Tell us about Sinking Island.
Sinking Island is the first of a series. Benoît wants to have, on one side, adventures like Amerzone, Syberia, Paradise, and Aquarica, which are about fantasy and animals. And on the other, he wants to do something which is closer to what he does in graphic novels, a recurring hero in detective stories and murder cases. So Sinking Island introduces a new character, a man called Jack Norm, who will hopefully, if the first game is successful, be acting in various video games. It's a detective story, and the principle is that every story is set in a "closed" place, in which a murder is committed, and you have to guess why, by whom. This will be the principle of the games. Now, the first one, Sinking Island, takes place on a small tropical island. On this small island there is a billionaire who builds a hotel. Have you seen pictures of this crazy hotel in Dubai? It's a kind of tower, similar to ours. The interesting part in the game is that things are disappearing; the island is sinking underneath the weight of the tower, because the architects made it too heavy. It's one of these islands built on coral, and it just crushes under the weight of the tower. So the first day, if you don't collect the clues, they disappear, because water is spilling in. You have a limited amount of time, three days in simulated real time, and if you can't solve the crime, game over.
Olivier Fontenay: It's really the opposite of the classical adventure game, where day by day you have access to a wider area. It's exactly the opposite.
When you say simulated real time, what does that mean?
Olivier Fontenay: Meaning that the game is going to be played probably in six to seven hours, and if you fail, you fail. You die. You'd have to restart, but not from the beginning. You will automatically go back to a checkpoint that you will have reached before. There will probably be two checkpoints each day.
So it's not minute-for-minute real time.
Michel Bams: No. The interesting thing from a graphical point of view in Sinking Island is to have this contrast between a kind of art deco tower, which is a tower like 200 meters high, and this tropical environment with a lagoon and palm trees.
Will this game definitely have prerendered 2D backgrounds?
Michel Bams: Yes.
Does it contain fantasy elements?
Michel Bams: No.
Olivier Fontenay: It's a very realistic atmosphere in this game.
Michel Bams: But the plot is strange.
Yeah, the island sinking is a little weird.
Olivier Fontenay: It's not that bizarre. The reality is that there are some islands that are really sinking.
Michel Bams: They think that if the temperature continues to rise, some of these islands will just disappear. And on the other side there is this hotel in Dubai, a high tower, so it's more things that are taken and mixed together to create something that looks like fantasy but in fact could be true. In Benoît's games, you're always close to reality.
That's what helps you buy into the fantasy, you don't realize you've crossed over from reality to fantasy.
Michel Bams: [Showing concept character art at E3, not yet publicly available] This is Jack Norm, a character who's about 38, ex-policeman now a private investigator, drinks, not necessarily an athletic man but able to run or to fight if needed. But he will first think, before trying to use violence. He's not a pure Columbo-like man; if needed he might use force.

* _Direction_
Copy the Sinking Island interview starting at "Olivier Fontenay: It's really" and ending at "prerendered 2D backgrounds?", substituting "skyscraper" for every "tower".

* _Data segment_
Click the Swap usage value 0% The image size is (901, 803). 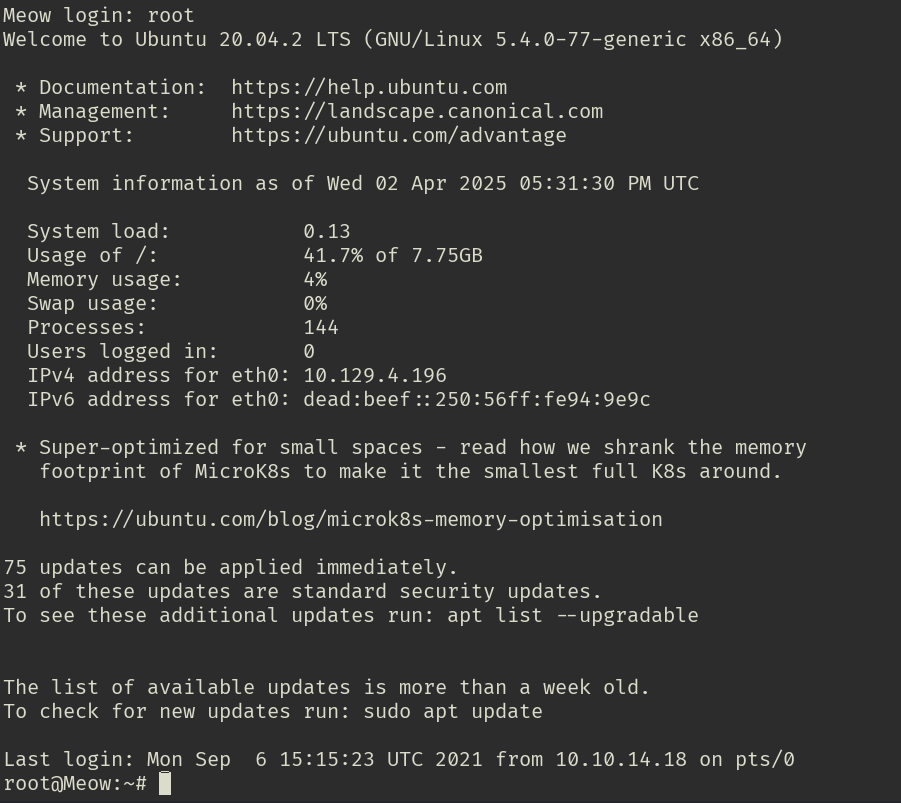click(315, 304)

* _Answer to the exercise_
Olivier Fontenay: It's really the opposite of the classical adventure game, where day by day you have access to a wider area. It's exactly the opposite.
When you say simulated real time, what does that mean?
Olivier Fontenay: Meaning that the game is going to be played probably in six to seven hours, and if you fail, you fail. You die. You'd have to restart, but not from the beginning. You will automatically go back to a checkpoint that you will have reached before. There will probably be two checkpoints each day.
So it's not minute-for-minute real time.
Michel Bams: No. The interesting thing from a graphical point of view in Sinking Island is to have this contrast between a kind of art deco skyscraper, which is a skyscraper like 200 meters high, and this tropical environment with a lagoon and palm trees.
Will this game definitely have prerendered 2D backgrounds?